### Text shown
# My ED trip with pictures



## dkotanto (Jan 26, 2003)

Hello Gang--

I had a great time with my ED trip 3/17-3/25. The people were very nice, the car was phenomenal and the scenery was impressive. It's the only way to buy a car :thumbup: 

I'm posting some pictures of the trip. Feel free to email me with questions.

Jim


----------



## dkotanto (Jan 26, 2003)

Ouside Munich Airport waiting for the Lufthansa Airport bus. For thos who are staying at the Marriott, it is about a 5 minute walk from the bus stop to the hotel. About 15.00 Euros round trip.


----------



## dkotanto (Jan 26, 2003)

For those of you who are considering a phone, I used a Motorola Triband and bpought the D2 CallYa prepaid card for 39.90 Euros. Worked great. The phone is for sale BTW, and includes the CallYa card with about 2 Euros left. You can easily recharge it for 25.00 Euros or more. Email me if you're interested.


----------



## dkotanto (Jan 26, 2003)

At the ED center (about 9.00 Euros cab fare from Marriott)


----------



## dkotanto (Jan 26, 2003)

Plenty of food and drinks at the ED cafe:


----------



## dkotanto (Jan 26, 2003)

Signing my life away


----------



## dkotanto (Jan 26, 2003)

My other baby desperatelly awaiting her daddy:


----------



## dkotanto (Jan 26, 2003)

:thumbup:


----------



## dkotanto (Jan 26, 2003)

speedo before trip


----------



## dkotanto (Jan 26, 2003)

that's the only way to break her in:thumbup:


----------



## dkotanto (Jan 26, 2003)

Can't escape from McDonalds no matter where you are, especially if you have a kid :dunno:


----------



## LarryN (Dec 24, 2001)

dkotanto said:


> *speedo before trip *


I always wondered if they doctor the Speedo numbers (like reset them). How is it that every new car I've had had more trip odometer miles than actual odometer miles?

Beautiful car though. I love the 5 series sport wheels! Congrats.


----------



## dkotanto (Jan 26, 2003)

Up the Romantic Road, first stoppover Dinkelsbuhl


----------



## dkotanto (Jan 26, 2003)

Dinkelsbuhl


----------



## dkotanto (Jan 26, 2003)

The drive through the Romantic Road was simply fantastic. Here are some pics of Rothenburg:


----------



## dkotanto (Jan 26, 2003)

Rothenburg center


----------



## dkotanto (Jan 26, 2003)

Rothenburg


----------



## dkotanto (Jan 26, 2003)

car outside Rothenburg


----------



## dkotanto (Jan 26, 2003)

After spending the night in Rothenburg, we took the A7 all the way south to Lindau and Lake Constance.


----------



## dkotanto (Jan 26, 2003)

...then we drove the scenic route 32 to Fussen


----------

### Problem requirements
List every amount in euros that the ED trip thread mentions, together with what each amount refers to. The data that come next are not needed.

### Dataset excerpt
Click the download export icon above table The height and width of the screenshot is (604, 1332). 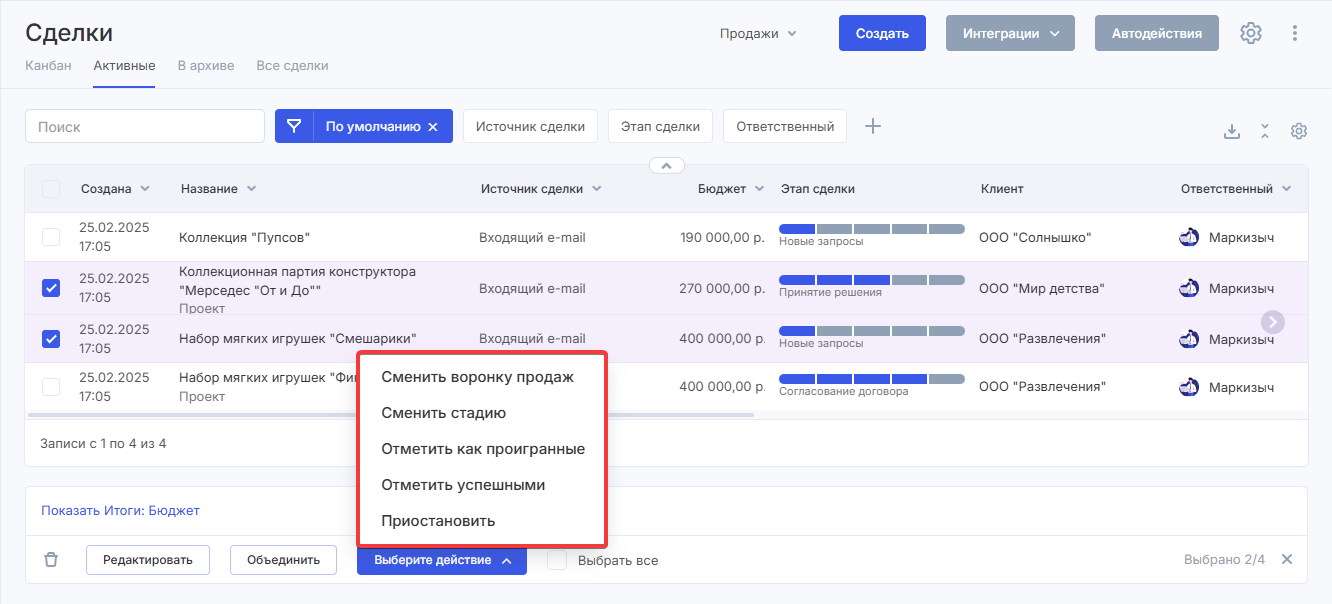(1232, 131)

### Expected answer
- About 15.00 Euros: the round trip on the Lufthansa Airport bus
- 39.90 Euros: the D2 CallYa prepaid card
- About 2 Euros: the credit left on the CallYa card included with the phone for sale
- 25.00 Euros or more: recharging the CallYa card
- About 9.00 Euros: the cab fare from the Marriott to the ED center